My son was a perfedt infant - always happy, slept great, just a pleasure. But when he became a toddler and would just do whatever he wanted without disregard for what I said, I didn't know waht to do with myself or with him. From about age 15 months through age 5 I would often be in tears over this child, who I was certain, would get arrested by age 15. Well he'll be 15 in July and he's such a good kid. He's kind to old people, he helps in Sunday School with the 4 & 5 yr olds (he's a rock-star to them), he does well in school, plays sports in recreational leagues (he likes to have fun - doesn't have a big competitive drive), and does his chores. But I had to read a lot to figure out waht works for him and how to parent him. He and his sister are VERY different kids.

People withi ADD and ADHD are often the high performers, corporate execs, highly successful sales people, etc. They're creative since they're easily bored. But those pre-school years can be trying.

Go online and get some books, learn everything you can about how to be a parent to an ADHD kid. It's a differnet style.

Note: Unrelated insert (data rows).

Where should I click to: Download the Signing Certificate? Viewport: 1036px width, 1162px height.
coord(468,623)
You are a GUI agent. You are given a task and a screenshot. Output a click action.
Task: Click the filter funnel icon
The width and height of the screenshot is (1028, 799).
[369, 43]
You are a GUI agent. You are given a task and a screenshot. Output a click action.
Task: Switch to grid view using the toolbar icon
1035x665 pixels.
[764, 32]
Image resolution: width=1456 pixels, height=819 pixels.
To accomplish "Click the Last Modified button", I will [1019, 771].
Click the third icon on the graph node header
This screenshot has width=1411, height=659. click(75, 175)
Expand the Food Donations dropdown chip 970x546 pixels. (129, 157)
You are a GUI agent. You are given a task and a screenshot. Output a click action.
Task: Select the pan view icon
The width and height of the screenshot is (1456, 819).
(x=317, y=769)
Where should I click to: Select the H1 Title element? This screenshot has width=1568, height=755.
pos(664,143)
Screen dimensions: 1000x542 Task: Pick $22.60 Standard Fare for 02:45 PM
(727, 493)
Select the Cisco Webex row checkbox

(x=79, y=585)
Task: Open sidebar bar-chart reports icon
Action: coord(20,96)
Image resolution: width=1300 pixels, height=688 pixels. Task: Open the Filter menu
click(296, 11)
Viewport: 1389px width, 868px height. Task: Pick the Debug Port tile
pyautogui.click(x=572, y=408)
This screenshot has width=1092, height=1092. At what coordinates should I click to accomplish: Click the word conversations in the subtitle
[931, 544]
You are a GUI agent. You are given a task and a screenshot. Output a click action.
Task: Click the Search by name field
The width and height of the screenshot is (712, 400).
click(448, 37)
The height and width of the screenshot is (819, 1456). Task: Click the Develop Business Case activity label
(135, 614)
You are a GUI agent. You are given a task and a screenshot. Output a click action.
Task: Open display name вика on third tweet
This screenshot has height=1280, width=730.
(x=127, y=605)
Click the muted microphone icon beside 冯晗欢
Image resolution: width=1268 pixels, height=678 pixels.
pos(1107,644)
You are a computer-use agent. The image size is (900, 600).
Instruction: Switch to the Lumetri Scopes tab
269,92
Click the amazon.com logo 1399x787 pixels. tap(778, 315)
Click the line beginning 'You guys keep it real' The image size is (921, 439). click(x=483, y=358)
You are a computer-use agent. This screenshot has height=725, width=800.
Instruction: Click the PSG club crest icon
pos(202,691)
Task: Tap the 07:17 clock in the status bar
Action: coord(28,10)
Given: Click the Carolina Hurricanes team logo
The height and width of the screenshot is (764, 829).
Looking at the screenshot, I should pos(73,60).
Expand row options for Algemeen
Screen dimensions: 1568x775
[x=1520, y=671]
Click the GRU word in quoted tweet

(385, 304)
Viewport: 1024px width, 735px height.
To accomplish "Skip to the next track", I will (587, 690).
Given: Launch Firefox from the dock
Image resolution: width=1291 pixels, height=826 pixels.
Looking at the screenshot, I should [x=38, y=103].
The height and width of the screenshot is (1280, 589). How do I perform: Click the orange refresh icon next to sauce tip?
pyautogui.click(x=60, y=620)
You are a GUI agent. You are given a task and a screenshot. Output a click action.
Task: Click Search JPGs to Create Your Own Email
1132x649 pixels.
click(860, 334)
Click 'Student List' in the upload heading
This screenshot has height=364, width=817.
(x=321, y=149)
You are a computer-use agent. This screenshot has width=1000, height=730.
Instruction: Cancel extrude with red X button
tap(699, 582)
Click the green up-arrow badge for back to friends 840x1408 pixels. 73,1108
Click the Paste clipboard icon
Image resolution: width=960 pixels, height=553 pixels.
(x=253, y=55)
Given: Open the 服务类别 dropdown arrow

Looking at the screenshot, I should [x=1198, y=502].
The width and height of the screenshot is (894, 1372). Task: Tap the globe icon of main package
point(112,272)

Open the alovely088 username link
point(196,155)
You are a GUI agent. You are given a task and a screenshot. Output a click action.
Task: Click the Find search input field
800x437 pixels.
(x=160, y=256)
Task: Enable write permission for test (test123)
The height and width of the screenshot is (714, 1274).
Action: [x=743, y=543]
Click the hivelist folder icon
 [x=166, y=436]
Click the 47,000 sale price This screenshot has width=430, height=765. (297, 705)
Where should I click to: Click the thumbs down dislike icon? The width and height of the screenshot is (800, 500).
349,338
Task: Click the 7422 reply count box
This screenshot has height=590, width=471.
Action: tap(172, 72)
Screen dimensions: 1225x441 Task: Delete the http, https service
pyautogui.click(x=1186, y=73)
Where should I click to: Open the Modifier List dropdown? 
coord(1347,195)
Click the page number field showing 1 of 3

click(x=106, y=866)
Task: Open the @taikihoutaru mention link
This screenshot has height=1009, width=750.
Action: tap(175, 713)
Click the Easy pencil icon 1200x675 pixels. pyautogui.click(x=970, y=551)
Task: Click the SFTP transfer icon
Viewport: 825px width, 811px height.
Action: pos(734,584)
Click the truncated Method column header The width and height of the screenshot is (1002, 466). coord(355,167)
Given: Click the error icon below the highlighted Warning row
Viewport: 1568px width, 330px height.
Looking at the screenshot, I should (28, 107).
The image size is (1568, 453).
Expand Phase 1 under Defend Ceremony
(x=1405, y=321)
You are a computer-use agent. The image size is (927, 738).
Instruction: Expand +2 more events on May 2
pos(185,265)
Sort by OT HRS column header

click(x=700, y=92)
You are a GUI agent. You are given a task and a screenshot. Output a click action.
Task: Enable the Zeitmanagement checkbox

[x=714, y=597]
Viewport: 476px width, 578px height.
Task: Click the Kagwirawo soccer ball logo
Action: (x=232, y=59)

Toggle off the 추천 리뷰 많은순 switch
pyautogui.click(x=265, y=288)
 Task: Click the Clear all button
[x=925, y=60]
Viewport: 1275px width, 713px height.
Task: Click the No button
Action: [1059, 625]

To clean his room I had to give instructions in specific steps: First - "pick up all the books and out them on this shelf with the binding facing out" - when that was done then I'd say "now put all the legos in this blue bin and stick the bin back on this shelf", when that was done "lets look under the bed to get everything out and figure out where it goes".... as long as he could follow my directions he wasn't frustrated. Now taht he's in HS one of his jobs is to clean the bathroom. So I made a checklist and then as he got to each step I'd tell him how to do it. Then he's cross it off the check list.

Once you udnerstand how their little minds work you can end your desire to schream at the top of your lungs, and he'll become a child who can figure out how to do things.

It's not an awful diagnosis and he is a boy - testosterone does make them take more risks, want to climb trees, want to jump off high roofs, etc. You'll both get through this! I promise!